● TASK REQUIREMENTS
Repeat the records below exactly, leaving out any pictures.

[INPUT Boundary: Start]

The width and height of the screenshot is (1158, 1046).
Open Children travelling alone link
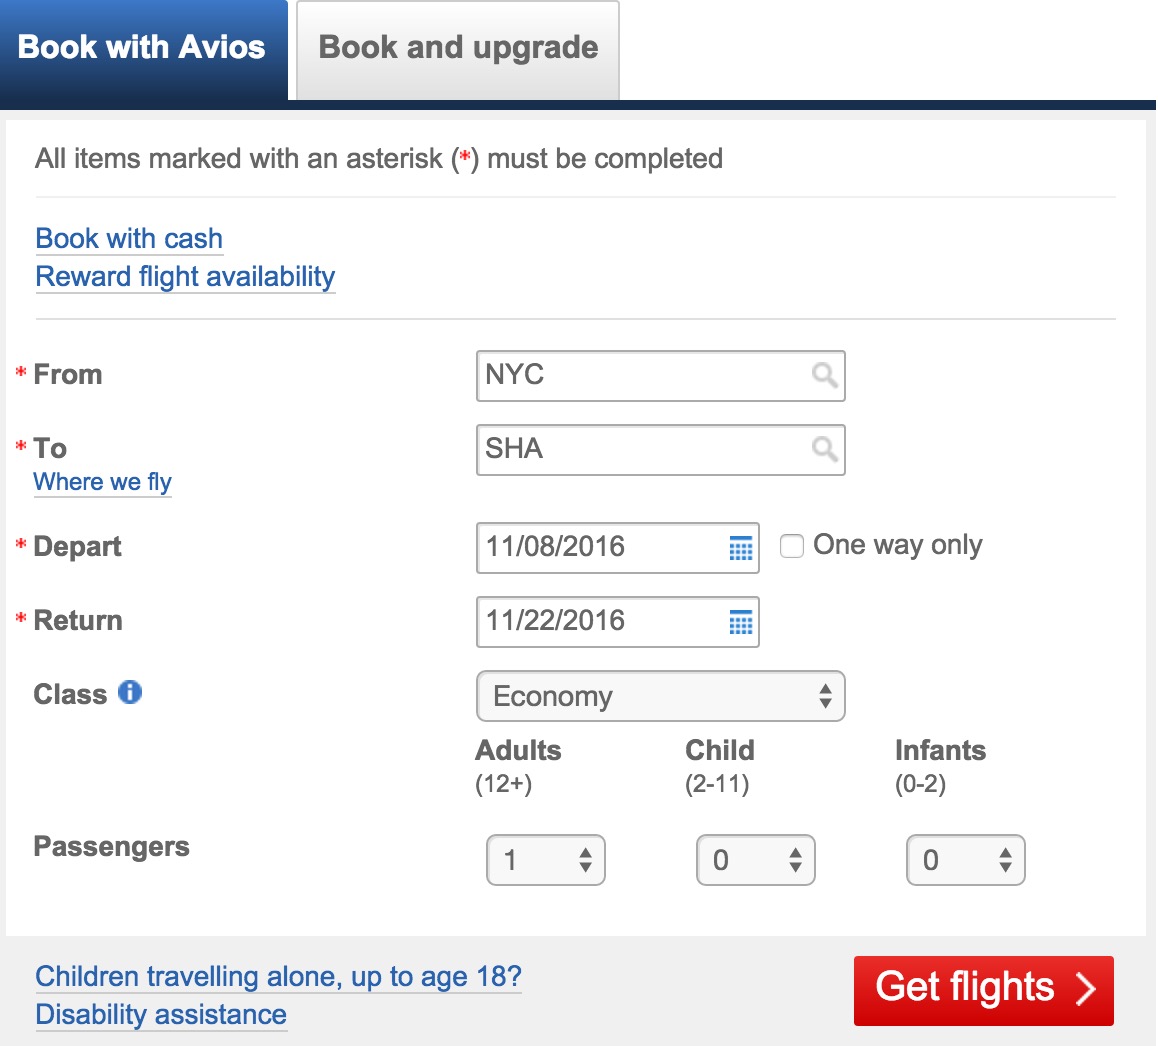pos(278,977)
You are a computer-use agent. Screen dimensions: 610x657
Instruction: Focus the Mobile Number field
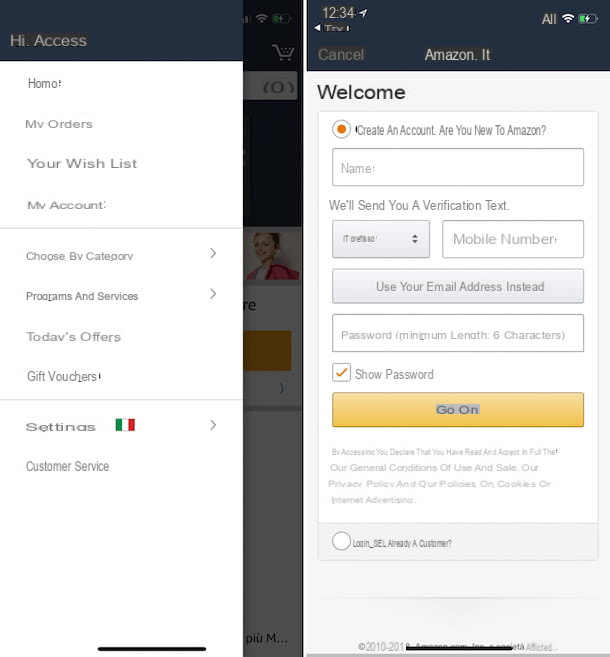pos(513,239)
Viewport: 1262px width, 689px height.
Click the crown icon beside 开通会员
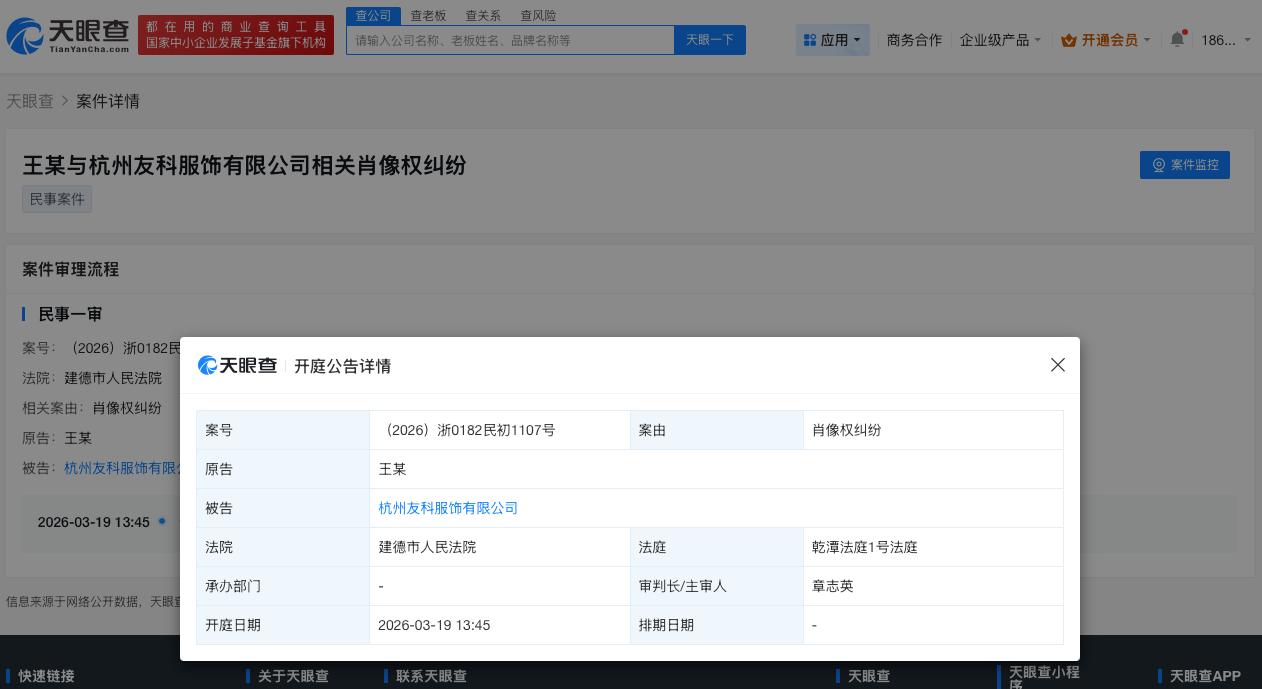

[INPUT Boundary: End]

● ANSWER TO THIS PROBLEM
The width and height of the screenshot is (1158, 1046).
Open Children travelling alone link
pos(278,977)
You are a computer-use agent. Screen dimensions: 610x657
Instruction: Focus the Mobile Number field
pos(513,239)
Viewport: 1262px width, 689px height.
Click the crown icon beside 开通会员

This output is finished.